[Start Supplied passage]

- Born: Priscilla Marie Underwood 1932 Los Angeles, California
- Died: 2000 (aged 67–68)
- Other names: Paula Underwood Spencer
- Citizenship: American
- Occupation: author
- Known for: Author of several award-winning books and "learning stories"

= Paula Underwood =

American author

Priscilla Marie "Paula" Underwood (1932–2000) was an American author, who primarily wrote about Native Americans in the United States.

==Career==
Underwood wrote several award-winning books and contributed to numerous publications. A speaker, lecturer, and teacher, she founded and directed the Learning Way company, a developer of an educational program: The Past is Prologue. She is known for her "learning stories" and "The Learning Way." Underwood's Learning Stories and Past is Prologue educational program were designated an Exemplary Educational Program by the US Department of Education and promoted by Sopris West in the Educational Programs that Work catalogue. This program was proven to assist educators in reaching the citizenship goal from Goals 2000: Every adult American will be literate and will possess the knowledge and skills necessary to compete in a global economy and exercise the rights and responsibilities of citizenship.

[End Supplied passage]
[Start Material provided]

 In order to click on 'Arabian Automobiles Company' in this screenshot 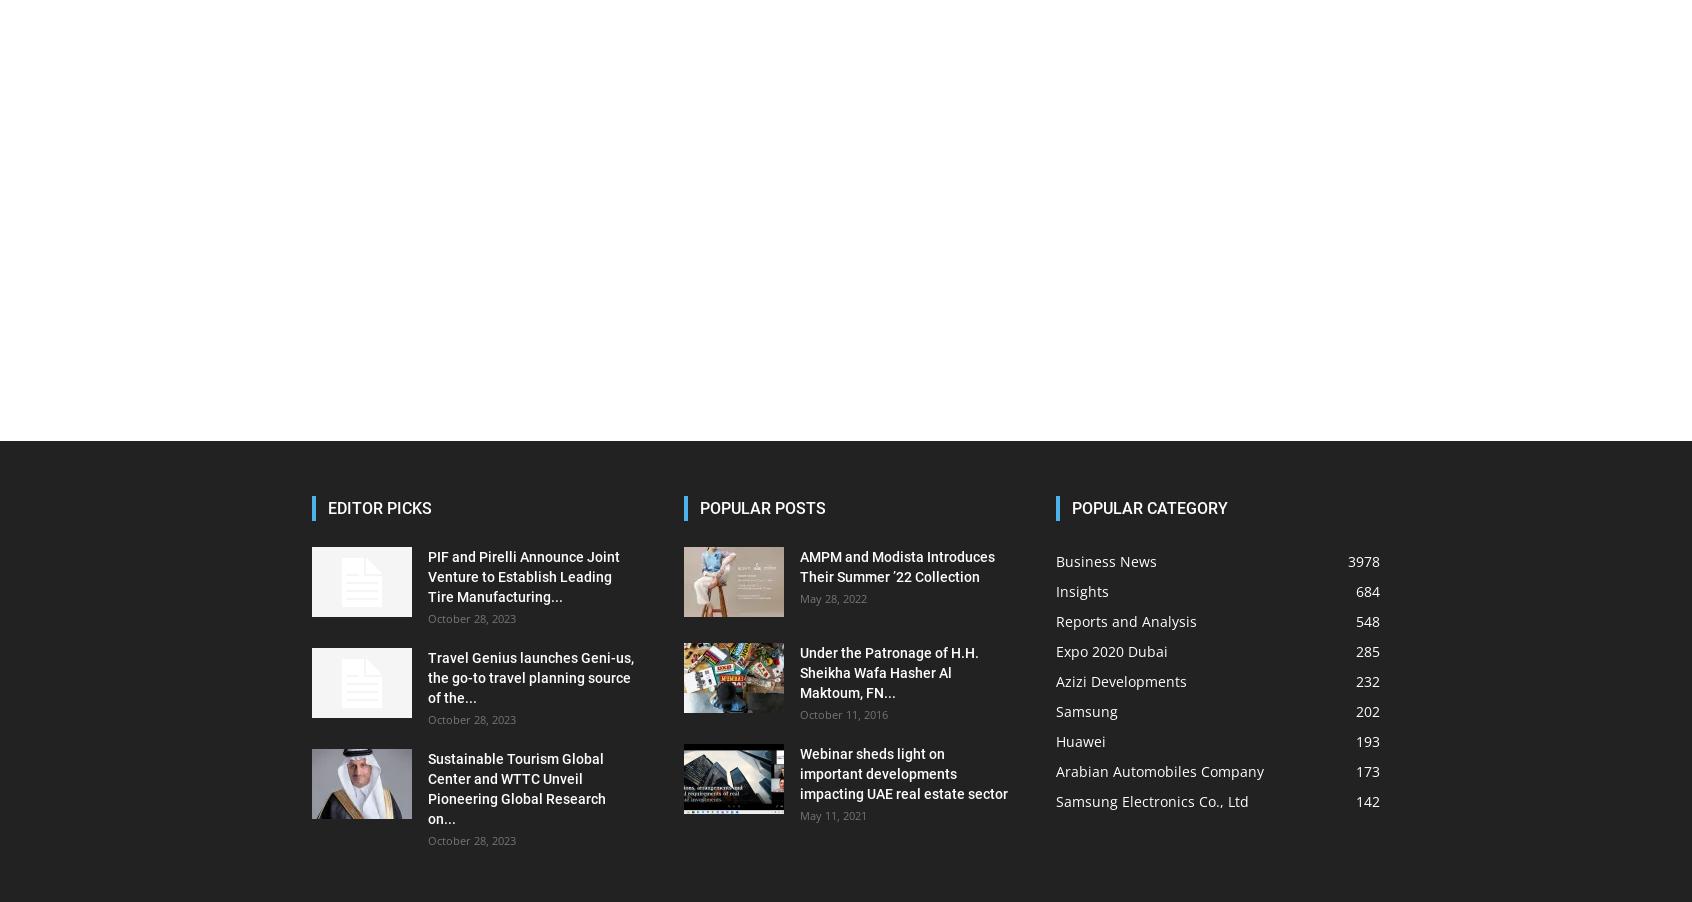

[End Material provided]

*Exercise 1:* In the Paula Underwood biography, what company did she found and direct?
*Exercise 2:* List the roles given for her in the Paula Underwood biography's sentence that begins "A speaker, lecturer".

*Expected answer 1:* The Learning Way company.

*Expected answer 2:* Speaker, lecturer, teacher